L’apporto vitaminico deve contemplare necessariamente le vitamine del gruppo B, tra cui va ricordata la vitamina B9 o acido folico, che è importantissimo per lo sviluppo cerebrale e del sistema nervoso. Non devono mancare le vitamine del gruppo A che si trovano facilmente nelle verdure e la vitamina C. Quindi occorre fare largo consumo di carote, spinaci, patate, verdure a foglia verde, frutta fresca, soprattutto arance e kiwi.

Le verdure si possono consumare sia cotte che crude, con condimenti leggeri, ogni mamma poi imparerà quali verdure e quali cibi in generale danno al latte un sapore non gradito dal neonato, valido per tutti il consiglio di evitare il finocchio. In linea di massima i cibi con sapori forti possono alterare il latte in modo non gradevole per il bébé, esempi piuttosto comuni sono l’aglio e la cipolla, oppure i cavoli, le verze e gli asparagi. Inoltre, è bene ricordare che alcuni alimenti contengono zolfo che può, oltre che essere non gradito come sapore, portare a piccole coliche e disturbi.

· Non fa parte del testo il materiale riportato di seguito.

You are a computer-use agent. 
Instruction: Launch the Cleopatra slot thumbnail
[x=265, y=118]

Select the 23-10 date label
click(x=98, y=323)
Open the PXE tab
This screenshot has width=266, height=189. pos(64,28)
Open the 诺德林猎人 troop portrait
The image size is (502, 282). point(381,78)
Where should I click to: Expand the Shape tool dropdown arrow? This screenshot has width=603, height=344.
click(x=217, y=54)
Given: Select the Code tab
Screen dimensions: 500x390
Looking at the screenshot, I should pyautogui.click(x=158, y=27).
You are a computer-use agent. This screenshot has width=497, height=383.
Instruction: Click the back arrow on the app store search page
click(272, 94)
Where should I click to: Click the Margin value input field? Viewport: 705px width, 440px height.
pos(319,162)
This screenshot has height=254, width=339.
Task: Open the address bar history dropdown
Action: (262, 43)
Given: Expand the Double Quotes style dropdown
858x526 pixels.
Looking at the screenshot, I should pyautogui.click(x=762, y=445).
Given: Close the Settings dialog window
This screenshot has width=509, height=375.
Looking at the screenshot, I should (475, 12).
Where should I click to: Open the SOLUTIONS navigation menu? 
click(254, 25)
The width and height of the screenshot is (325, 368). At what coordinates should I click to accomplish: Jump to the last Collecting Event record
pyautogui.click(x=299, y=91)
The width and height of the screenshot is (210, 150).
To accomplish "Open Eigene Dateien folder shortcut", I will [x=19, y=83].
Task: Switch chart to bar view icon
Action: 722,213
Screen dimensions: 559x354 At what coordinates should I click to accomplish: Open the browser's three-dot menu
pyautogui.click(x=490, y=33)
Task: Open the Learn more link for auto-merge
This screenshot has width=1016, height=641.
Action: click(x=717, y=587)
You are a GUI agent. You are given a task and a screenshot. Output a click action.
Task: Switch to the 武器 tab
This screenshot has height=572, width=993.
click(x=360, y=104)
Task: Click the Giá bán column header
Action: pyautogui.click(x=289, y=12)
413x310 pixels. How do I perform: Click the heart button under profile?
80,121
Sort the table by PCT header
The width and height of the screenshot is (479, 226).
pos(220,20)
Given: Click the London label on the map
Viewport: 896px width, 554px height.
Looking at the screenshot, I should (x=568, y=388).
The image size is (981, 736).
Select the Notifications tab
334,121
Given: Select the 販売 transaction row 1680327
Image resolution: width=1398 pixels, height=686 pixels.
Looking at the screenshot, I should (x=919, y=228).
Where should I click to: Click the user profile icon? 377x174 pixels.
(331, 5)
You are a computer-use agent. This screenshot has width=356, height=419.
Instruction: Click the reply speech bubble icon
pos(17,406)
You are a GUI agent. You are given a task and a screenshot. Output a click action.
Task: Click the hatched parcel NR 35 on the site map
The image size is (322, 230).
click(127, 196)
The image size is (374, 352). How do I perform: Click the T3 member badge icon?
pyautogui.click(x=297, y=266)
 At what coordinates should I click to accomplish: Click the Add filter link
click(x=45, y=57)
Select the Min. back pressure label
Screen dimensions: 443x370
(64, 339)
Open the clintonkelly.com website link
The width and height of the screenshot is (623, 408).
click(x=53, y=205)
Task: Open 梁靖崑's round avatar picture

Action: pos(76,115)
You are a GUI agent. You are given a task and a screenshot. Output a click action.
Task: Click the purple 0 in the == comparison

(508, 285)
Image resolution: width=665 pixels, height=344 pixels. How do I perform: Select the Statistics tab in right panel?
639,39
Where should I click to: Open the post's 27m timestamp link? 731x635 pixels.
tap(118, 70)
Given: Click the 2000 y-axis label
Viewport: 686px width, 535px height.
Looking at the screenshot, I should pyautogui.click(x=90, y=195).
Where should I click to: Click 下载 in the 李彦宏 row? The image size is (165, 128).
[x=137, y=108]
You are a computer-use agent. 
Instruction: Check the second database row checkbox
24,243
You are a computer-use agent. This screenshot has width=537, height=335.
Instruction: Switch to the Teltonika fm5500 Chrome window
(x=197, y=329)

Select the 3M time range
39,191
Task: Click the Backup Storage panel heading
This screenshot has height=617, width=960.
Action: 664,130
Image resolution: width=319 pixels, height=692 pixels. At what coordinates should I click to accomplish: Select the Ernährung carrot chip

Occorre poi soffermarsi sul caso delle mamme vegetariane e vegane, che non assumono cibi di origine animale ma che possono ugualmente nutrire i propri piccoli senza correre il rischio di carenze alimentari. Le verdure contengono, infatti, tutte le vitamine che servono per un latte materno di qualità, le proteine si ritrovano nella soia e nei legumi di cui occorre fare consumo pressoché quotidiano. Il solo rischio è, come per tutti i vegetariani e vegani, quello legato alla carenza di vitamina B12 che è assente nei cibi vegetali. A questa carenza si rimedia con gli integratori alimentari appositi.

Per tutte le mamme vale la raccomandazione di non escludere noci, mandorle, nocciole e semi oleosi perché apportano importanti sali minerali come magnesio, zinco, potassio che sono fondamentali per il sistema nervoso, muscolare e per il benessere complessivo di mamma e bambino.

Particolarmente indicati durante l’allattamento sono gli infusi di Gallega, una pianta della salute che stimola la produzione di latte.